▶ _What is needed_: Having located "1024x408 pixels. Task: Click" in the records below, repeat exactly the line it is on and all subsequent lines, ending with the last.

▶ _Saved entries_:
________

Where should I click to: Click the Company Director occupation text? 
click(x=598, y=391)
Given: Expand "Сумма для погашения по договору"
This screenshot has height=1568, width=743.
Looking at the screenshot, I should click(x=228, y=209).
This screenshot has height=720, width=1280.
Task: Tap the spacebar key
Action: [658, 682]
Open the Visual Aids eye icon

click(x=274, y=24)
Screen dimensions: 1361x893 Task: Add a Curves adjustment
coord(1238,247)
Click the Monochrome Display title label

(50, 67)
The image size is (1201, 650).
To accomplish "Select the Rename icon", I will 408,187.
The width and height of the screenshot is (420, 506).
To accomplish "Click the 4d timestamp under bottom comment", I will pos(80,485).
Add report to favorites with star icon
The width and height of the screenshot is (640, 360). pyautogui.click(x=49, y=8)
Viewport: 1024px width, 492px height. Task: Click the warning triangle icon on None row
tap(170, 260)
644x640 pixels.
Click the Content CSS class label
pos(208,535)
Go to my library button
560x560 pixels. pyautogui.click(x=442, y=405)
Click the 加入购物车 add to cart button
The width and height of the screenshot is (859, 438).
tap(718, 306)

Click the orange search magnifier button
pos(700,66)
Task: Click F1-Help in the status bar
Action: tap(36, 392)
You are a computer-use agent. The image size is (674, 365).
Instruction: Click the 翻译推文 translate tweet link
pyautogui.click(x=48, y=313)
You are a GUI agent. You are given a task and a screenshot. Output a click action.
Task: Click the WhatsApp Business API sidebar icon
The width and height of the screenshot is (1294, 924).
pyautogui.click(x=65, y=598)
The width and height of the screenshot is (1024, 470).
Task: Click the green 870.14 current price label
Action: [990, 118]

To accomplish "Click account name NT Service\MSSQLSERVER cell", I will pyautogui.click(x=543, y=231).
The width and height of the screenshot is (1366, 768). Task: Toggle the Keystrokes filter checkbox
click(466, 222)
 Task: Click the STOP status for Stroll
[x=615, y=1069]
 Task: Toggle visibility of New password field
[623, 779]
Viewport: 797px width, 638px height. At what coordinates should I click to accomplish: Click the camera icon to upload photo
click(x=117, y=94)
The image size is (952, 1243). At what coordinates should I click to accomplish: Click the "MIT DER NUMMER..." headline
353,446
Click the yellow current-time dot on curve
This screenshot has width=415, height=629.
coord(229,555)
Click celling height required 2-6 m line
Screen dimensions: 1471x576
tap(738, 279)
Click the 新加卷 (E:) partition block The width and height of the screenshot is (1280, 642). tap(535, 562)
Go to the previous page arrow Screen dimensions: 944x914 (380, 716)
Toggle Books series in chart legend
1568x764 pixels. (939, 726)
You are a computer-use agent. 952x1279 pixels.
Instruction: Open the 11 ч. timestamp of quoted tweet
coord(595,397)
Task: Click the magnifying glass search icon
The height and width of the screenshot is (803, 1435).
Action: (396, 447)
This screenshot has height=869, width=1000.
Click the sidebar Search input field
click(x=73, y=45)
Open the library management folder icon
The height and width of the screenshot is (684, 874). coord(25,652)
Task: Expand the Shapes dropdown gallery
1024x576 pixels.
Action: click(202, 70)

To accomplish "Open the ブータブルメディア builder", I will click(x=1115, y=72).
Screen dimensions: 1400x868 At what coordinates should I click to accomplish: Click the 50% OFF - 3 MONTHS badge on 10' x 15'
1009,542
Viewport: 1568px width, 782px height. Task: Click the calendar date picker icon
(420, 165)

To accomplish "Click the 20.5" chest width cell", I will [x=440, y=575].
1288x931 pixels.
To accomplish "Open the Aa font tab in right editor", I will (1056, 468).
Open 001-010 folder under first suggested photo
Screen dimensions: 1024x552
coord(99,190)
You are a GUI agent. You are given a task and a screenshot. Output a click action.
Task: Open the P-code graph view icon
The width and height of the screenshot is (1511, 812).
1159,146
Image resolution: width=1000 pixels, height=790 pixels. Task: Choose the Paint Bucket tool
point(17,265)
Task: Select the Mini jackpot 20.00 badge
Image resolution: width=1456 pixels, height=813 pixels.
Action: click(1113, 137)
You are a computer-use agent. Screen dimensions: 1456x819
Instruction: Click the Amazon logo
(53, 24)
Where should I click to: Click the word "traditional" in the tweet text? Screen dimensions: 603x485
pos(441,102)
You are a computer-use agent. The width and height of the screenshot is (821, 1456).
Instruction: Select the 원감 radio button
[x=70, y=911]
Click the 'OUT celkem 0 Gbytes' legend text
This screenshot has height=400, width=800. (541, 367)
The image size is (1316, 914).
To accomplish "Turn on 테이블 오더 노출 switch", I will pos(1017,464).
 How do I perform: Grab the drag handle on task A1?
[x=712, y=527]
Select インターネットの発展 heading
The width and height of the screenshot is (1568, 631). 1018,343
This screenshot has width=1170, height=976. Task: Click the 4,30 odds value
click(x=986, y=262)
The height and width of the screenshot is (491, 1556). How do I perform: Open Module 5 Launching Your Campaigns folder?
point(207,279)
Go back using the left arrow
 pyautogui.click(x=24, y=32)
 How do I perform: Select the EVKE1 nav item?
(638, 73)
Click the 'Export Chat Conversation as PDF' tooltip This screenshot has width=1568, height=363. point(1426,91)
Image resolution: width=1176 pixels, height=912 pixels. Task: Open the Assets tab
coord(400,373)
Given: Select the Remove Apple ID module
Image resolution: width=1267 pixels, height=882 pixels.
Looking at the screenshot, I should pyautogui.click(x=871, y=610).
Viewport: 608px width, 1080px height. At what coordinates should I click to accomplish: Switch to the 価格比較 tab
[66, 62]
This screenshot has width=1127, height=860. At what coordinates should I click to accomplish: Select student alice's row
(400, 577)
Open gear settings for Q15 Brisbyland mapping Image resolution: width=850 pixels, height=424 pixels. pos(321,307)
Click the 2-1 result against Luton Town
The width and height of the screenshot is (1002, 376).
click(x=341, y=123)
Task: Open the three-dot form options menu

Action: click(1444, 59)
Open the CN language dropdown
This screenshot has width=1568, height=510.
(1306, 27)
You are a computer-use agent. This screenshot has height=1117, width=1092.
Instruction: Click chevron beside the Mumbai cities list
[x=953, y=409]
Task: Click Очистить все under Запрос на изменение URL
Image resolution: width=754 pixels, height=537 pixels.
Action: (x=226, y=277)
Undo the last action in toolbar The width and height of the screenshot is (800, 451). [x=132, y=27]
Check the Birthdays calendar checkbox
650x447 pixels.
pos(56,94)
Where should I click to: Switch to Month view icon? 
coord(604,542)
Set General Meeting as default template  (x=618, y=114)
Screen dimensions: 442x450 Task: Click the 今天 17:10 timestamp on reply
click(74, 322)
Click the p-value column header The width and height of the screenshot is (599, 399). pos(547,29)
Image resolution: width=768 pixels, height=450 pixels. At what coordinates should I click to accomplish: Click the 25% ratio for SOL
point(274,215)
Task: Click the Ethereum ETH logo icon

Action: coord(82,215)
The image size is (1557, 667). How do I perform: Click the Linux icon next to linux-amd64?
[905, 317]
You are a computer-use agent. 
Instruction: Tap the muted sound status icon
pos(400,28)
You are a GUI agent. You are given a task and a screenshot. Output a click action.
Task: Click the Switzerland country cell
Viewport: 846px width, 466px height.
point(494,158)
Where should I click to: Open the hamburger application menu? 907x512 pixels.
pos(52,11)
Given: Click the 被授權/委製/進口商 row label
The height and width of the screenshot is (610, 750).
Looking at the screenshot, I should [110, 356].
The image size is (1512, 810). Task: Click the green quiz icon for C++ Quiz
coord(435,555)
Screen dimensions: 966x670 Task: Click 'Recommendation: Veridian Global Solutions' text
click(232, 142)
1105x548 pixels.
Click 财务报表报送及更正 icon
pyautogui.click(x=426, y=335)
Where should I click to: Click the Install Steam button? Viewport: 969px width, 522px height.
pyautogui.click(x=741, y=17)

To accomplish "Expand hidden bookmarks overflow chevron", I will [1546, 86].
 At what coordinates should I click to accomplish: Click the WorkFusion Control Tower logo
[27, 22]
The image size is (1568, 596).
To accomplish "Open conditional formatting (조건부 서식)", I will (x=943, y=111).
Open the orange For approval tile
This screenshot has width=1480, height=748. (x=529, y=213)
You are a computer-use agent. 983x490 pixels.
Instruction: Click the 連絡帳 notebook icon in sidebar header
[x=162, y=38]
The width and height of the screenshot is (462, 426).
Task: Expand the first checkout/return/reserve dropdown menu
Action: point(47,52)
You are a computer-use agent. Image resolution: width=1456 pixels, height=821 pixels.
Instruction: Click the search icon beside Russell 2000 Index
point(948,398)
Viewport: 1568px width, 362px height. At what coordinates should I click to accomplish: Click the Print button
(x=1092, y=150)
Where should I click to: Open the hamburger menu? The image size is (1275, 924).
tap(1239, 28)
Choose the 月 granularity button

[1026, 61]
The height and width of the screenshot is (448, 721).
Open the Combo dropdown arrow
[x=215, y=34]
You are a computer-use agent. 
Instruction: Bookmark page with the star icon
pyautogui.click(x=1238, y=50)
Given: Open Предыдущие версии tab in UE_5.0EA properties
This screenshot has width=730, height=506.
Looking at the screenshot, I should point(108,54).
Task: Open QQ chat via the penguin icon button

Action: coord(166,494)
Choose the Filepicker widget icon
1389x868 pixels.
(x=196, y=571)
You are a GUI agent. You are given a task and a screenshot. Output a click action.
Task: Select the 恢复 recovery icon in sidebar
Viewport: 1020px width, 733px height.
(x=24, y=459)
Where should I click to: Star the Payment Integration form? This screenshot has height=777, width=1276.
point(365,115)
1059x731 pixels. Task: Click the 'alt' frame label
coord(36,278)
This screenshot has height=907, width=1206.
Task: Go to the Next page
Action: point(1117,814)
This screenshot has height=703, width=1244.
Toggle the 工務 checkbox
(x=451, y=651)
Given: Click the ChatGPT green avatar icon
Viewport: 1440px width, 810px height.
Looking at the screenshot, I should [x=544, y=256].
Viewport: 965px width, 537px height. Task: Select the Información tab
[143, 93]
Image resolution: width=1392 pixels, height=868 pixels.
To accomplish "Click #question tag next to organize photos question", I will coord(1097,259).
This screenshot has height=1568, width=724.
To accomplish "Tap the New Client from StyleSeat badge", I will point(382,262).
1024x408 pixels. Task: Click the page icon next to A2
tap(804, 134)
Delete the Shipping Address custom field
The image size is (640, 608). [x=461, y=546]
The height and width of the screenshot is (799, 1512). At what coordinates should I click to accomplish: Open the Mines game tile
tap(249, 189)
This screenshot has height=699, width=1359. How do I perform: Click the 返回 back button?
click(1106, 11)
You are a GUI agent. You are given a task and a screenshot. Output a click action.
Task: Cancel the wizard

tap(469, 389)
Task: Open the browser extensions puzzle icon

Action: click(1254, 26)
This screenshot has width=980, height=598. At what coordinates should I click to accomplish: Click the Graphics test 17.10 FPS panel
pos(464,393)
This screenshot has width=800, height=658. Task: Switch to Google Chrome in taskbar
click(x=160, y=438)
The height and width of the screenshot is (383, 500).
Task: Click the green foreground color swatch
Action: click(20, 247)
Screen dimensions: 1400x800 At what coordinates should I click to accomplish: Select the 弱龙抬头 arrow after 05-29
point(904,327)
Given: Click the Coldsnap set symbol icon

________

▶ _Solution_:
1024x408 pixels. Task: Click the page icon next to A2
tap(804, 134)
Delete the Shipping Address custom field
The image size is (640, 608). [x=461, y=546]
The height and width of the screenshot is (799, 1512). At what coordinates should I click to accomplish: Open the Mines game tile
tap(249, 189)
This screenshot has height=699, width=1359. How do I perform: Click the 返回 back button?
click(1106, 11)
You are a GUI agent. You are given a task and a screenshot. Output a click action.
Task: Cancel the wizard

tap(469, 389)
Task: Open the browser extensions puzzle icon

Action: click(1254, 26)
This screenshot has width=980, height=598. At what coordinates should I click to accomplish: Click the Graphics test 17.10 FPS panel
pos(464,393)
This screenshot has width=800, height=658. Task: Switch to Google Chrome in taskbar
click(x=160, y=438)
The height and width of the screenshot is (383, 500).
Task: Click the green foreground color swatch
Action: click(20, 247)
Screen dimensions: 1400x800 At what coordinates should I click to accomplish: Select the 弱龙抬头 arrow after 05-29
point(904,327)
Given: Click the Coldsnap set symbol icon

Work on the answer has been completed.